Dot product of vectors

  • linear algebra (vectors)

Given two vectors of the same length, their dot product is the result of multiplying the vectors component-wise and summing all the products.

Given vectors \(u \mathrel{\mathop:}=(u_1, u_2, \ldots, u_n)\) and \(v \mathrel{\mathop:}=(v_1, v_2, \ldots, v_n)\), the dot product \(u \cdot v\) is

\[ u_1 \times v_1 + u_2 \times v_2 + \cdots + u_n \times v_n \]

where \(\times\) represents multiplication.

For \(u \mathrel{\mathop:}=(1, 3, 5)\) and \(v \mathrel{\mathop:}=(2, 4, 6)\), we have \(u \cdot v = 1 \times 2 + 3 \times 4 + 5 \times 6 = 44\).
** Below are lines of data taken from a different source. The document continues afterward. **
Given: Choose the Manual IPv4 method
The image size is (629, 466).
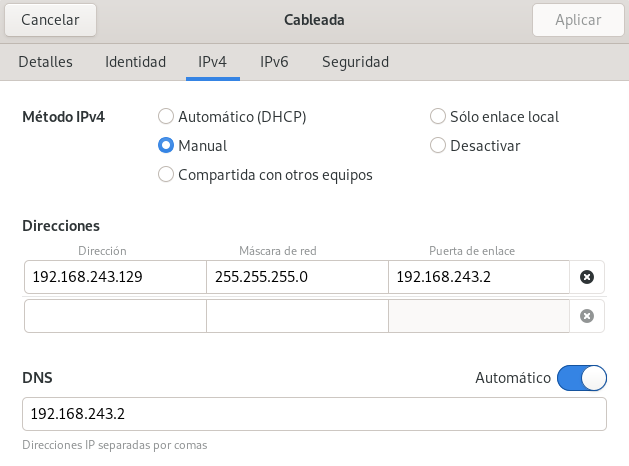Looking at the screenshot, I should pyautogui.click(x=166, y=145).
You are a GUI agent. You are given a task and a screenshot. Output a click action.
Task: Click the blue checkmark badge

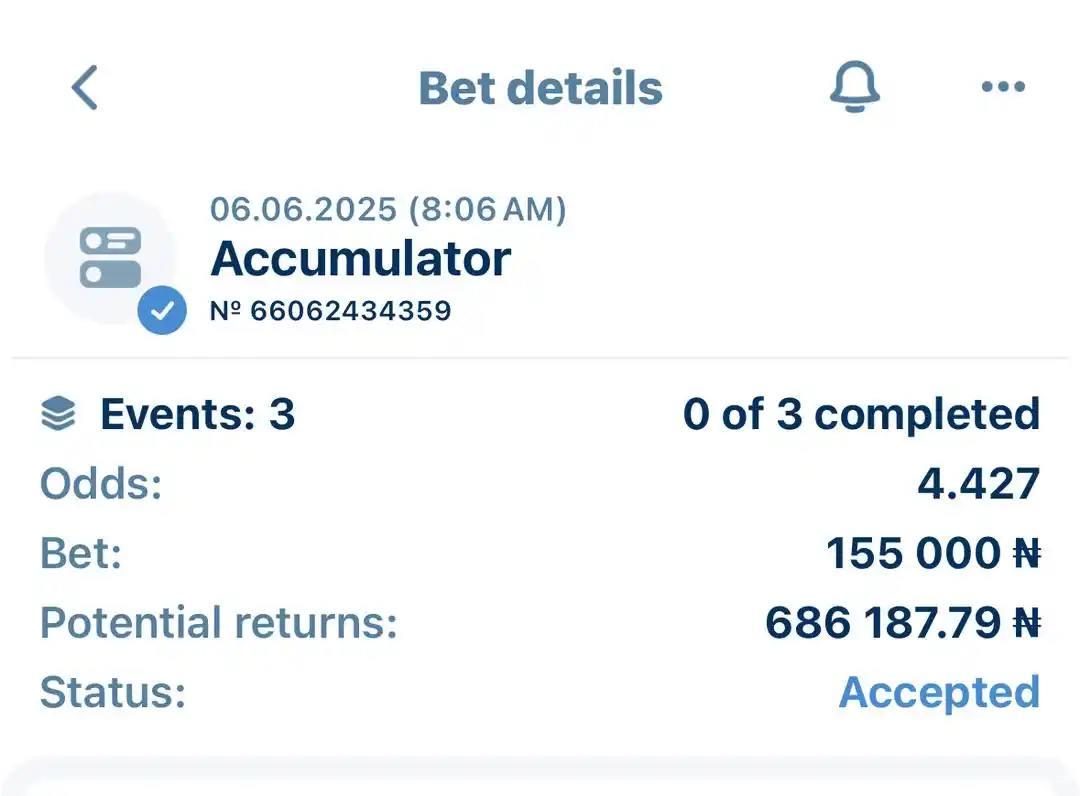click(162, 312)
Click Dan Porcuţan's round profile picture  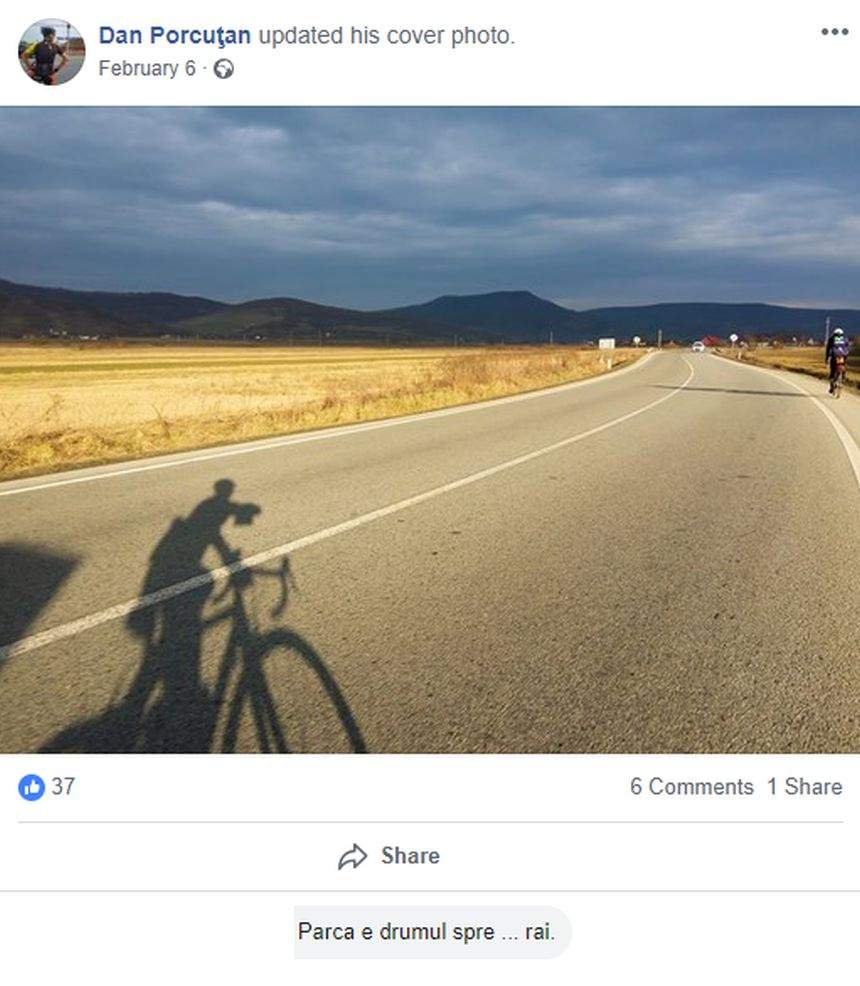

Alternatively, we could have also written this as follows using column vectors:

\[ \begin{pmatrix} 1\\ 3\\ 5\\ \end{pmatrix} \cdot \begin{pmatrix} 2\\ 4\\ 6\\ \end{pmatrix} = 1 \times 2 + 3 \times 4 + 5 \times 6 = 44 \]
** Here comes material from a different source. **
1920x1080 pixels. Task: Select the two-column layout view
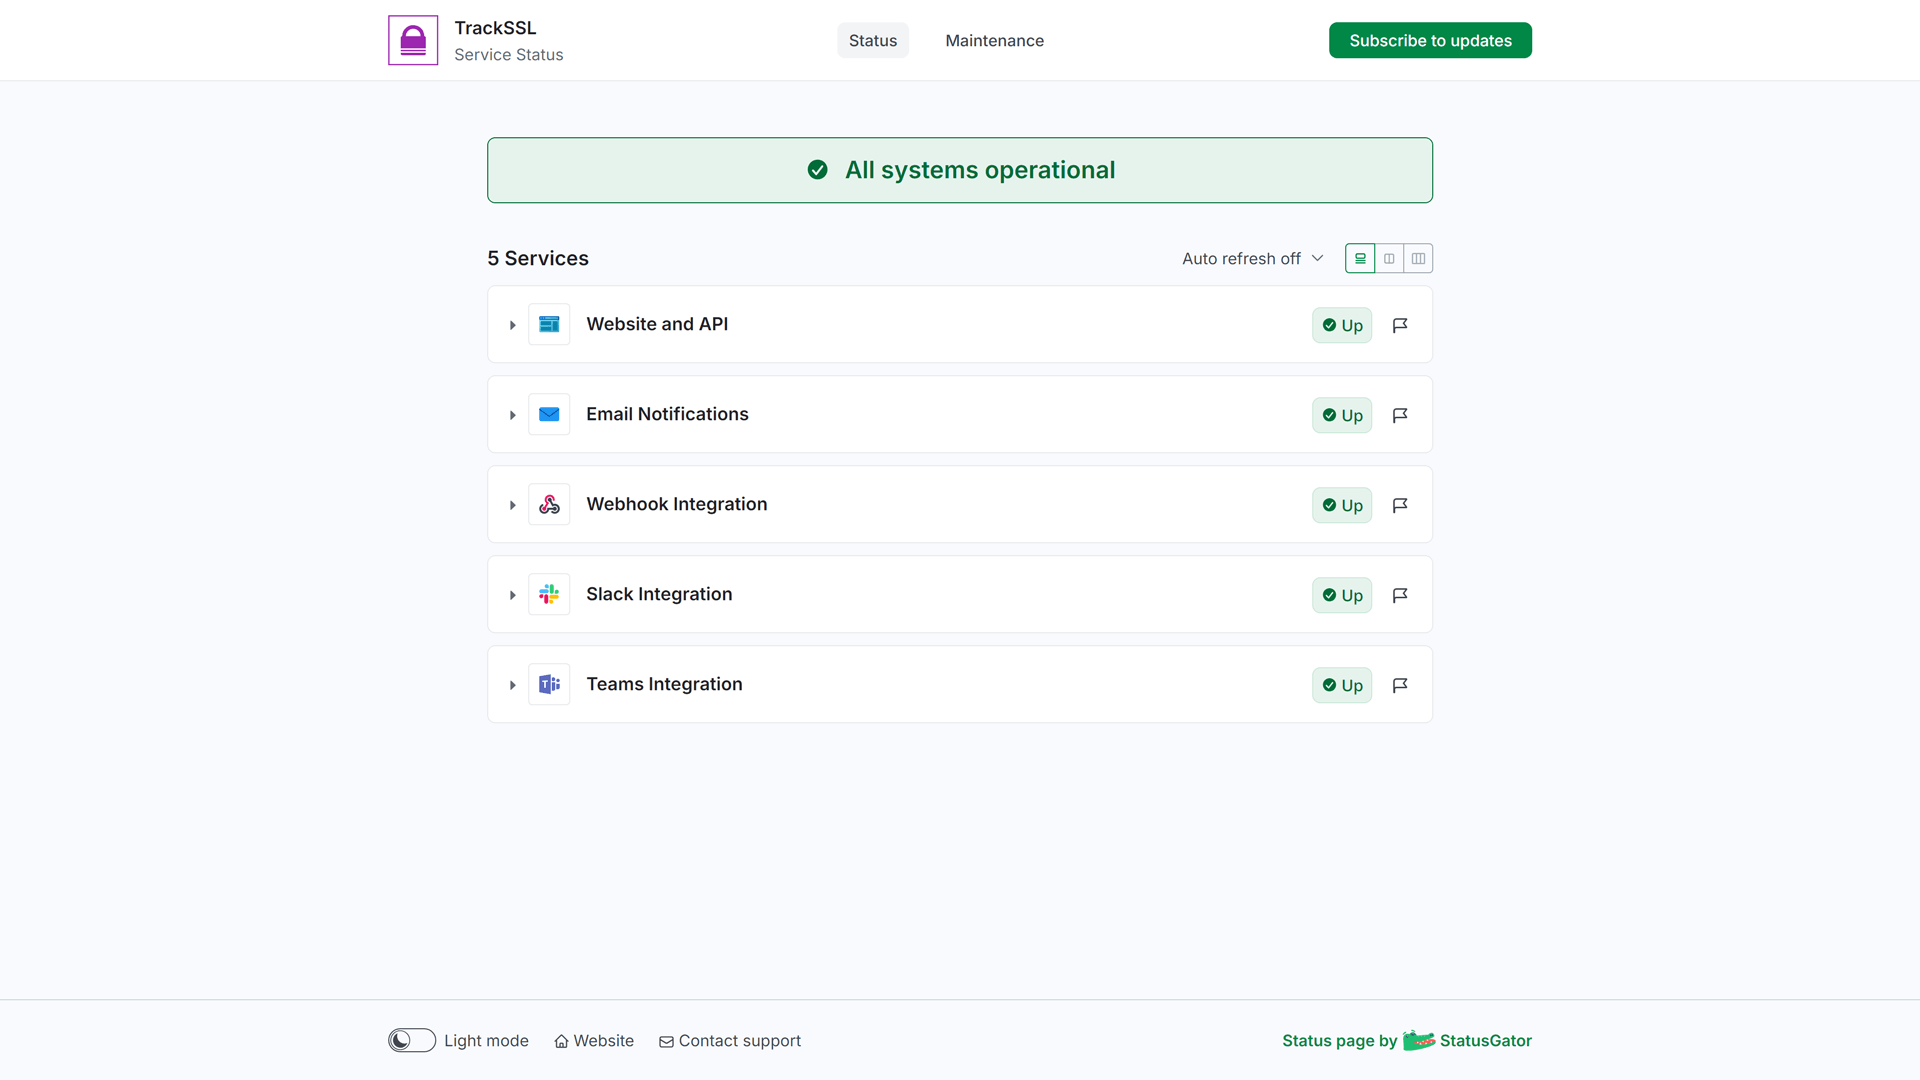(1389, 258)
Calculate all of the following dot products. If the dot product is not defined, say so.

  1. \((1, 2) \cdot (-1, -2)\)
  2. \((1, 1, 1, 1) \cdot (2, 3, 4, 5)\)
  3. \((1, 2) \cdot (-1, \mathrm{True})\)
  4. \((1, 2) \cdot (7)\)
  5. \((1) \cdot (7)\)